Biology and chemistry classes. Accepts assistantship in biology. Selig Hecht. Doctoral thesis. Presents paper in Leningrad and tour Europe with wife. Collaboration with Simon Shlaer on Warburg's experiments. Begins work on chlorophyll-protein complex.
History of Molteno Institute and parasitology. David Keilin. World War II. Returns to Columbia to work with Pickels.
Colleagues. US entry into World War II. Responsibilities and assignments.
Assists with penicillin research. Frequently asked to solve industry-related problems. Tillman Gerlough.
University receives appropriation for muscular dystrophy research. Douglas Brown. Progress in biochemistry and protein chemistry. Serves on first NIH committee on training grants. Makes rounds with medical students. Relationship between biochemistry and medicine.
Authors several textbooks. Serves on University of Utah committees. Children.

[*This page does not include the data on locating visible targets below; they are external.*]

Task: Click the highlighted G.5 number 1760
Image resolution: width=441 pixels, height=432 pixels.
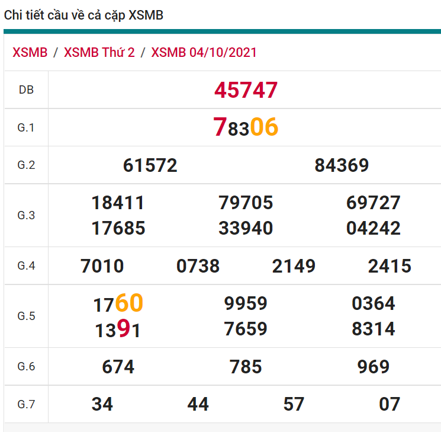Action: (x=118, y=303)
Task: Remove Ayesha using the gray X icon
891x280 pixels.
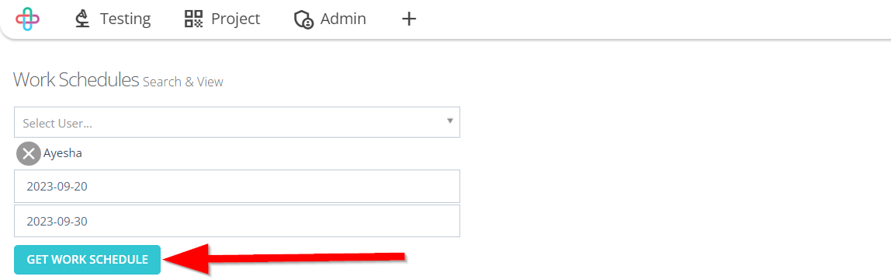Action: pyautogui.click(x=29, y=154)
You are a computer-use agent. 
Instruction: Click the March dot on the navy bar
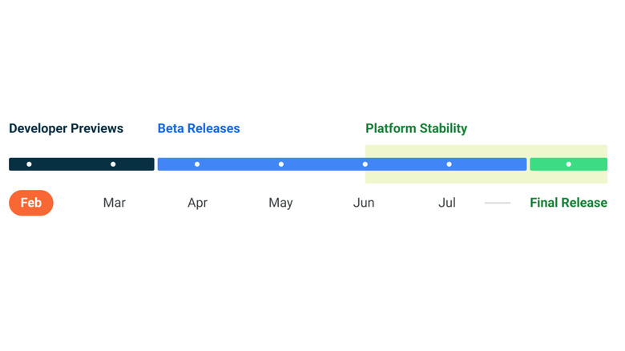tap(113, 164)
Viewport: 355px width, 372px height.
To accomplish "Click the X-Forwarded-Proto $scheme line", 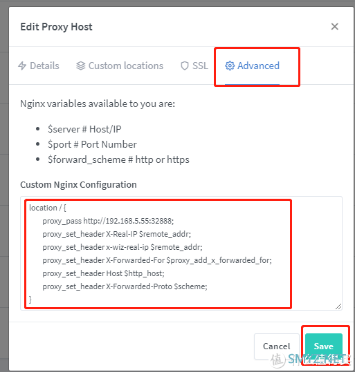I will (x=125, y=286).
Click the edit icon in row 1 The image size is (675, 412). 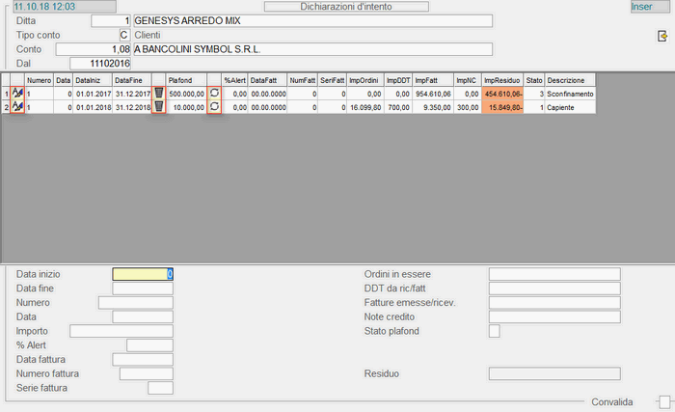(x=17, y=94)
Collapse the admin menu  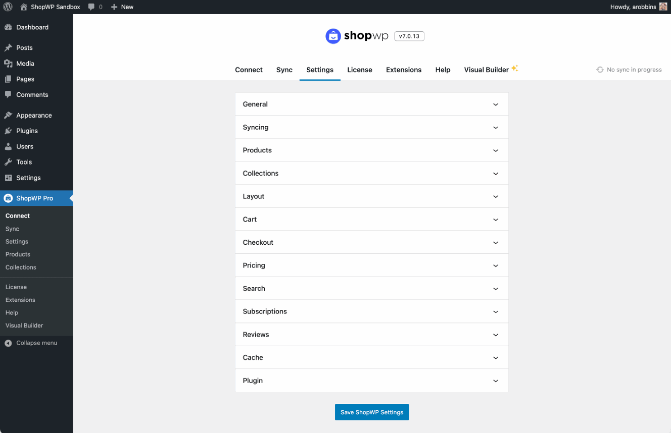pyautogui.click(x=31, y=343)
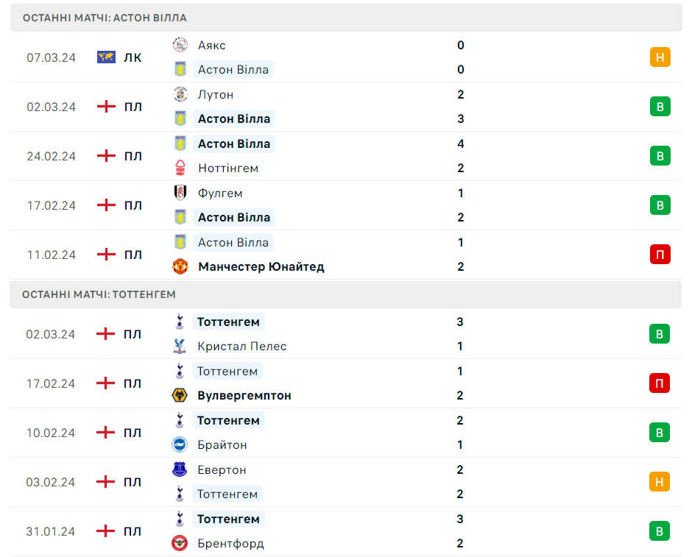This screenshot has height=557, width=692.
Task: Select the 24.02.24 Aston Villa vs Nottingham match row
Action: [x=346, y=156]
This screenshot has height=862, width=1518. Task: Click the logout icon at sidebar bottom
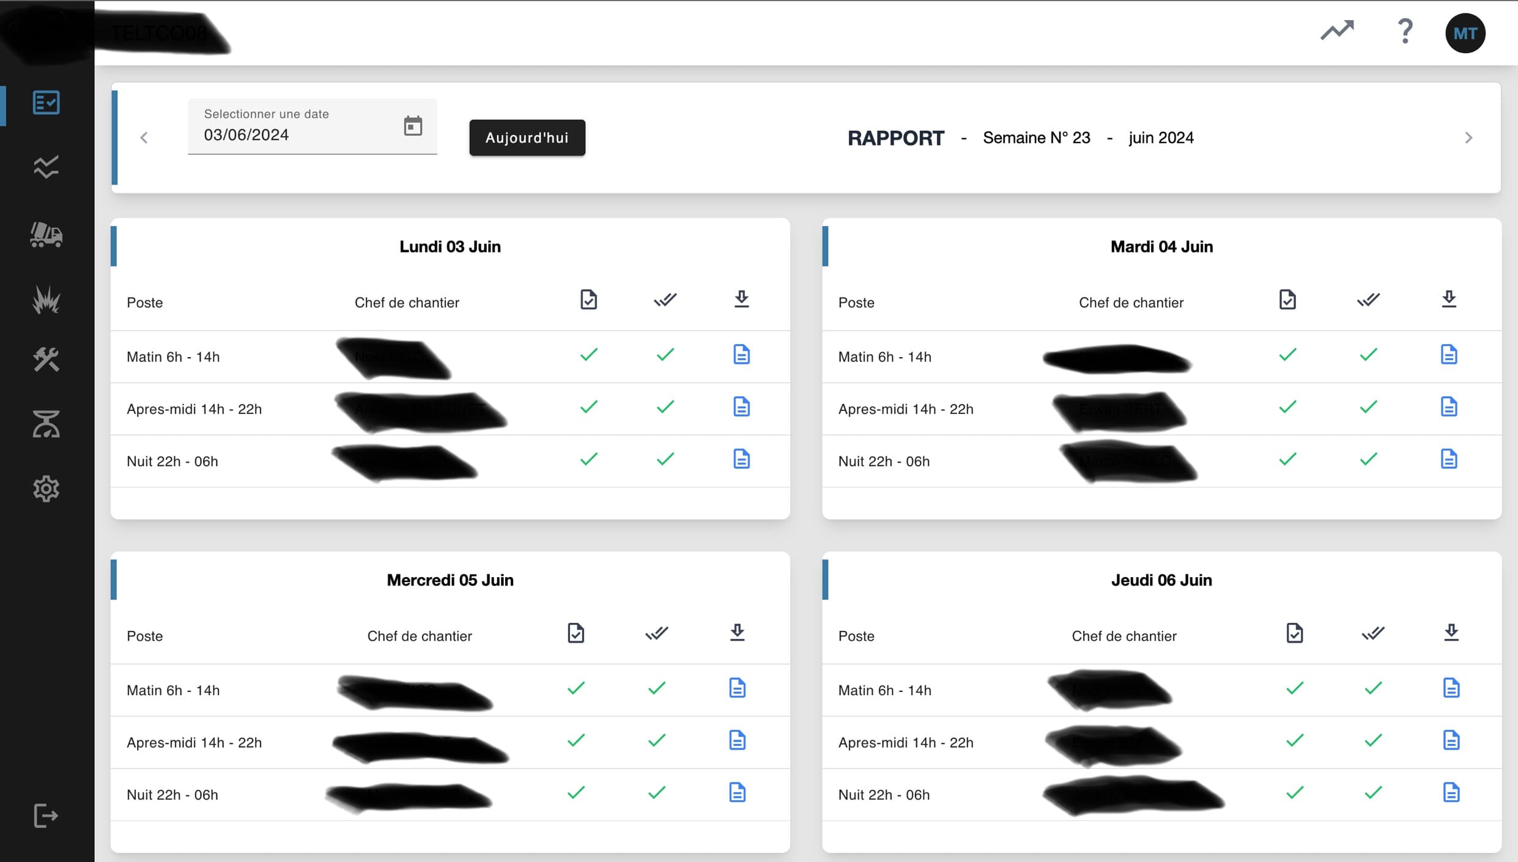click(x=46, y=816)
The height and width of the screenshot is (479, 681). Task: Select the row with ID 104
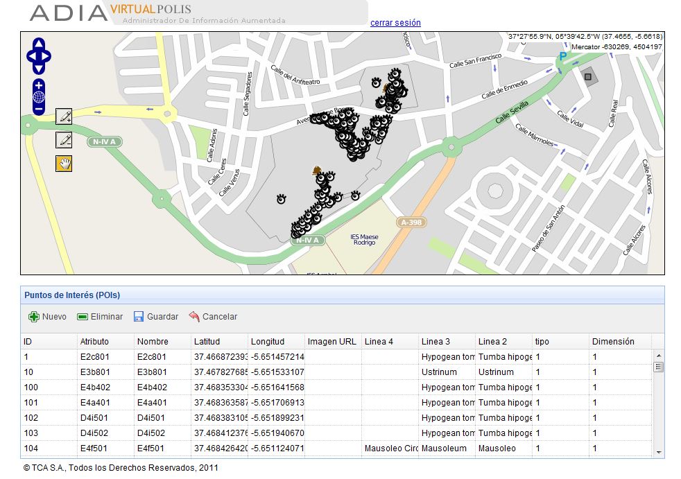(31, 448)
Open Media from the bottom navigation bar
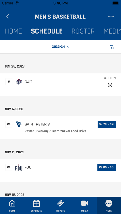The height and width of the screenshot is (214, 121). pos(85,205)
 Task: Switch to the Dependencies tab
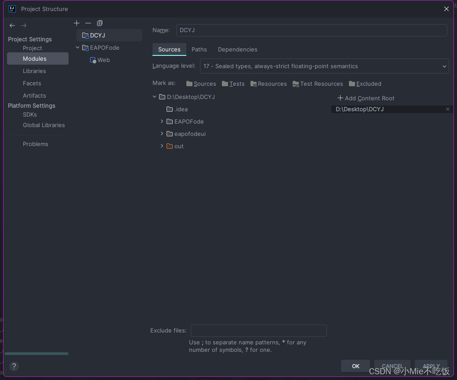237,49
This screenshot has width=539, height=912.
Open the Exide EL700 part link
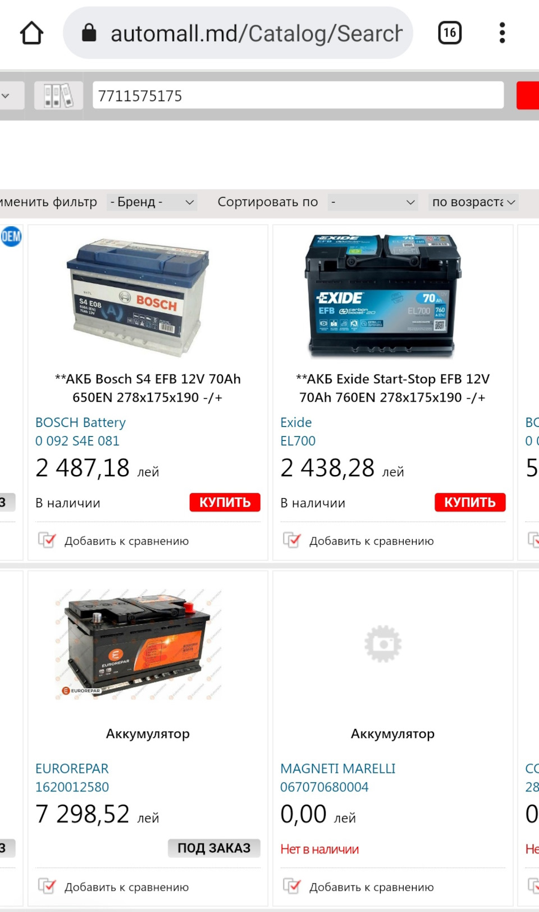click(x=298, y=441)
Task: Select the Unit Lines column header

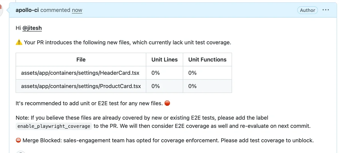Action: coord(164,60)
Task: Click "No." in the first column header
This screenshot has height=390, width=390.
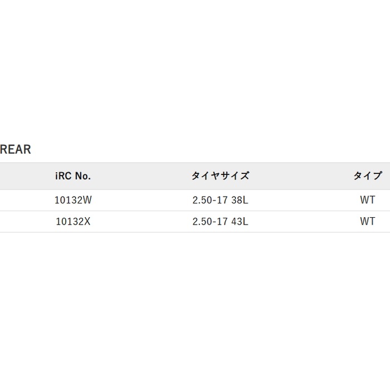Action: (82, 176)
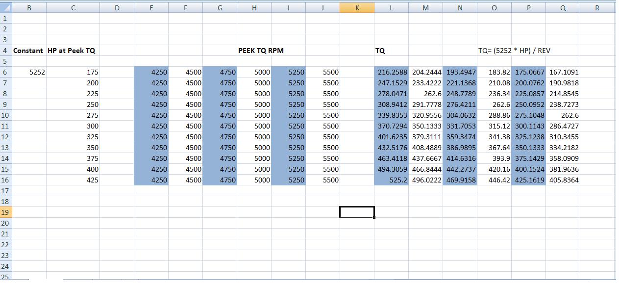619x283 pixels.
Task: Click the Select All corner button
Action: (5, 8)
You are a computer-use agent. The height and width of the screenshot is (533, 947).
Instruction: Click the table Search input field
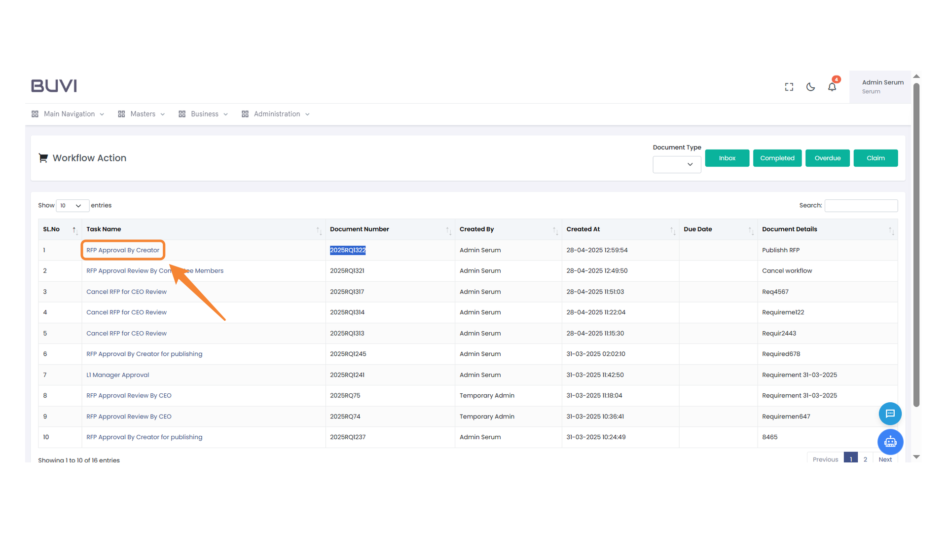click(x=861, y=205)
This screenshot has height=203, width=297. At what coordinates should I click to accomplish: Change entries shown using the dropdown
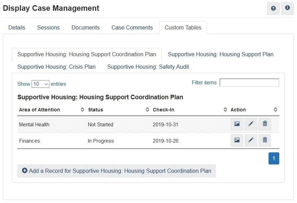[x=41, y=84]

Principles of Biochemistry.
Work on the role of metal ions in hydrolytic enzyme reactions. Work on side chain reactions. Colleagues. Financial support. Changes in experimental methods in biochemistry. Role of protein in genetics. Nobel Prize politics.
Work on purification of cow milk antibodies. Immunological experiments during World War II. Decline of interest in intermediary metabolism. Laboratory staff and set-up. Colleagues. Principles of Biochemistry.
Develops interest in Keilin's laboratory. Collaboration with Emmanuel Margoliash. Determines sequence of cytochrome c. Origin of interest in evolution.
Collaboration with Hiroshi Matsubara on cytochrome c leads to new area of study. Importance of subtilisin to the manufacture of synthetic enzymes.
Influence of James Bonner. Colleagues.
Squibb—general biochemistry. Proctor & Gamble—subtilisin. Commercial preparations. History of Japanese fermentation industry.
Reasons for beginning work. Chicken enzyme. Neurospora enzyme. Colleagues and students.
International Union of Biochemists. Biochemistry section of ACS. Plans international congress. Meets Chou En-lai to discuss scientific exchange between the US and China. Children.
About the Interviewer
James J. Bohning was professor emeritus of chemistry at Wilkes University, where he had been a faculty member from 1959 to 1990. He served there as chemistry department chair from 1970 to 1986 and environmental science department chair from 1987 to 1990. Bohning was chair of the American Chemical Society’s Division of the History of Chemistry in 1986; he received the division’s Outstanding Paper Award in 1989 and presented more than forty papers at national meetings of the society. Bohning was on the advisory committee of the society’s National Historic Chemical Landmarks Program from its inception in 1992 through 2001 and is currently a consultant to the committee. He developed the oral history program of the Chemical Heritage Foundation, and he was CHF’s director of oral history from 1990 to 1995. From 1995 to 1998, Bohning was a science writer for the News Service group of the American Chemical Society. In May 2005, he received the Joseph Priestley Service Award from the Susquehanna Valley Section of the American Chemical Society. Bohning passed away in September 2011.